Wingspan 12 - 14 mm.
This species is widespread in Britain, but not frequently recorded. This may because it does not come readily to light. Records are more easily made by search for larvae in rose hips, and by assembling to pheromone lures intended for G. funebrana, obtainable from Anglian Lepidopterist Supplies
The moths fly at night and in sunshine in June and July, usually high over rose bushes. They can easily be confused with Grapholita funebrana especially as the same pheromone lure attracts both species, sometimes at the same time. They can be separated by the colour of the palps; dull greyish brown in G. funebrana, greyish white on G. tenebrosana. The genitalia of the males are distinct.

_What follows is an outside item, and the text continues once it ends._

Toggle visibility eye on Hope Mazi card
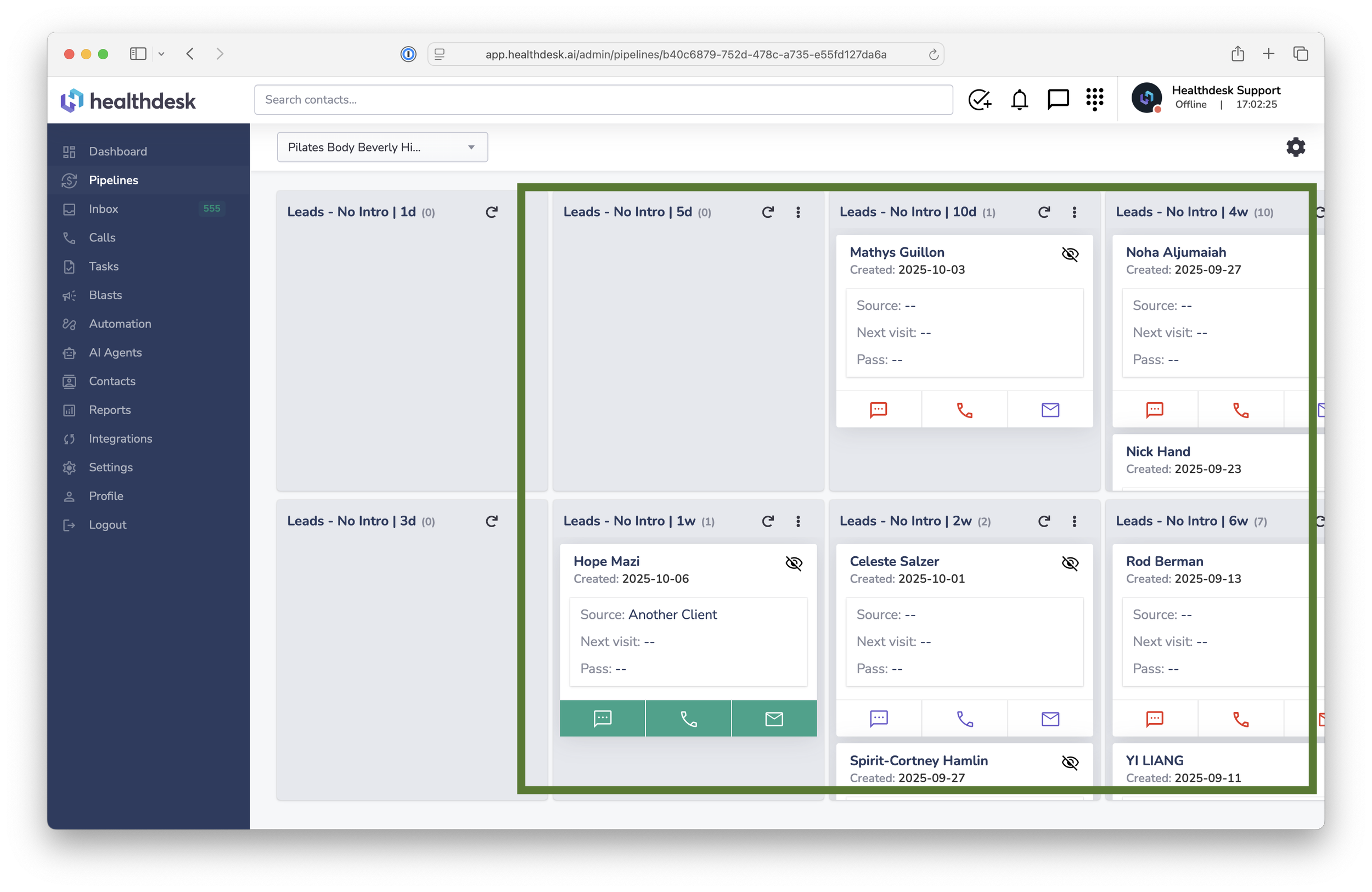 click(x=793, y=563)
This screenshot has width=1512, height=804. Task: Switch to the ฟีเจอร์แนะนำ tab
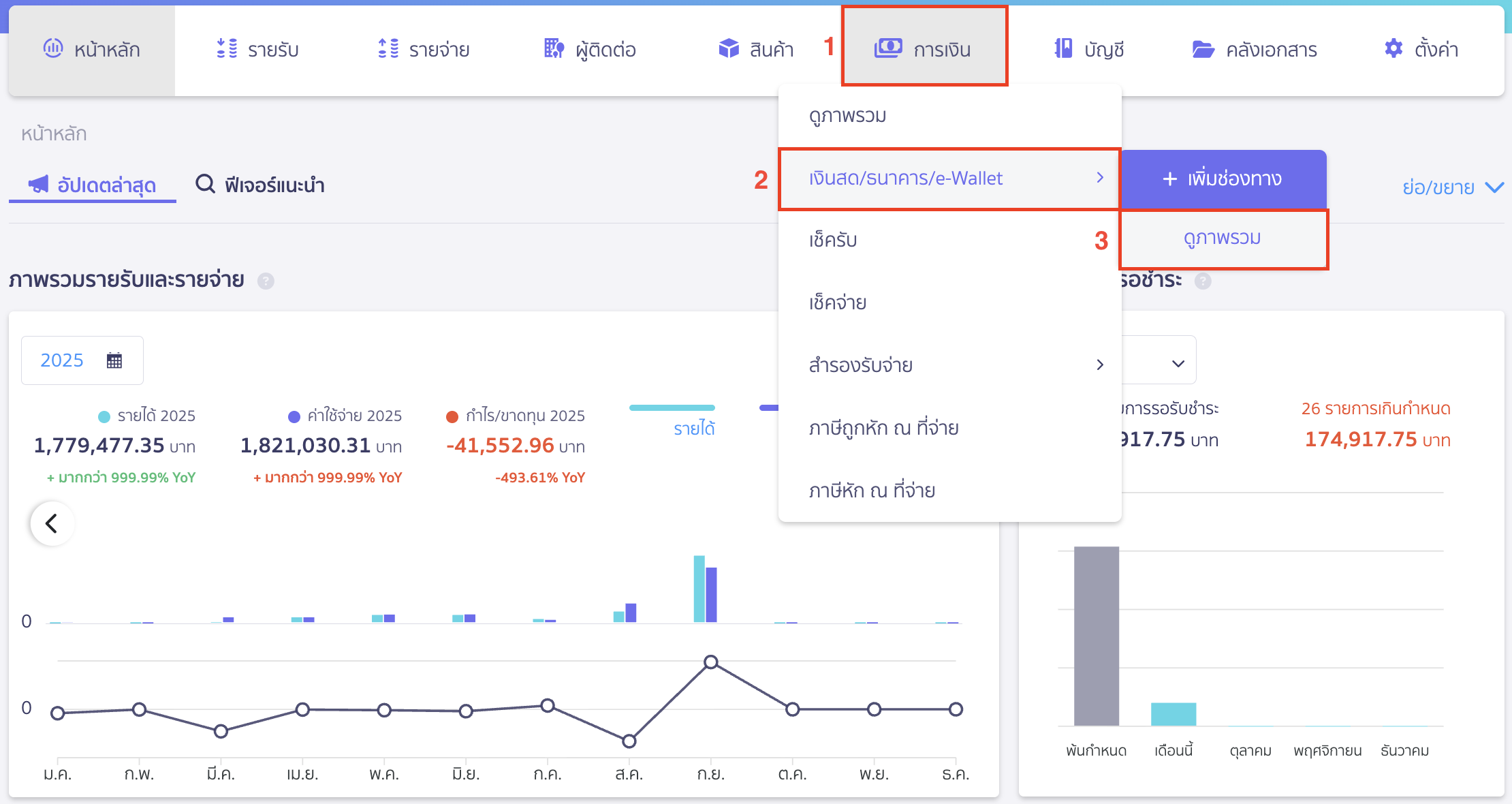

The larvae feed in August and September on the hips of Dog rose (Rosa canina), other species of rose and, occasionally, the fruits of rowan (Sorbus aucuparia). The early instar larva eats a small entry hole surrounded by a brown spot, and makes mines under the surface, which are visible as brown lines. Later instars cause the skin of the hip to wrinkle and go deep purple, sometimes with frass extruding through the sides. Larvae are shining pale yellow, tinged red dorsally.
The larva leaves the fruit in October, and overwinters in a spun hibernaculum.
Pupation, in dead wood or under bark, is from April to June.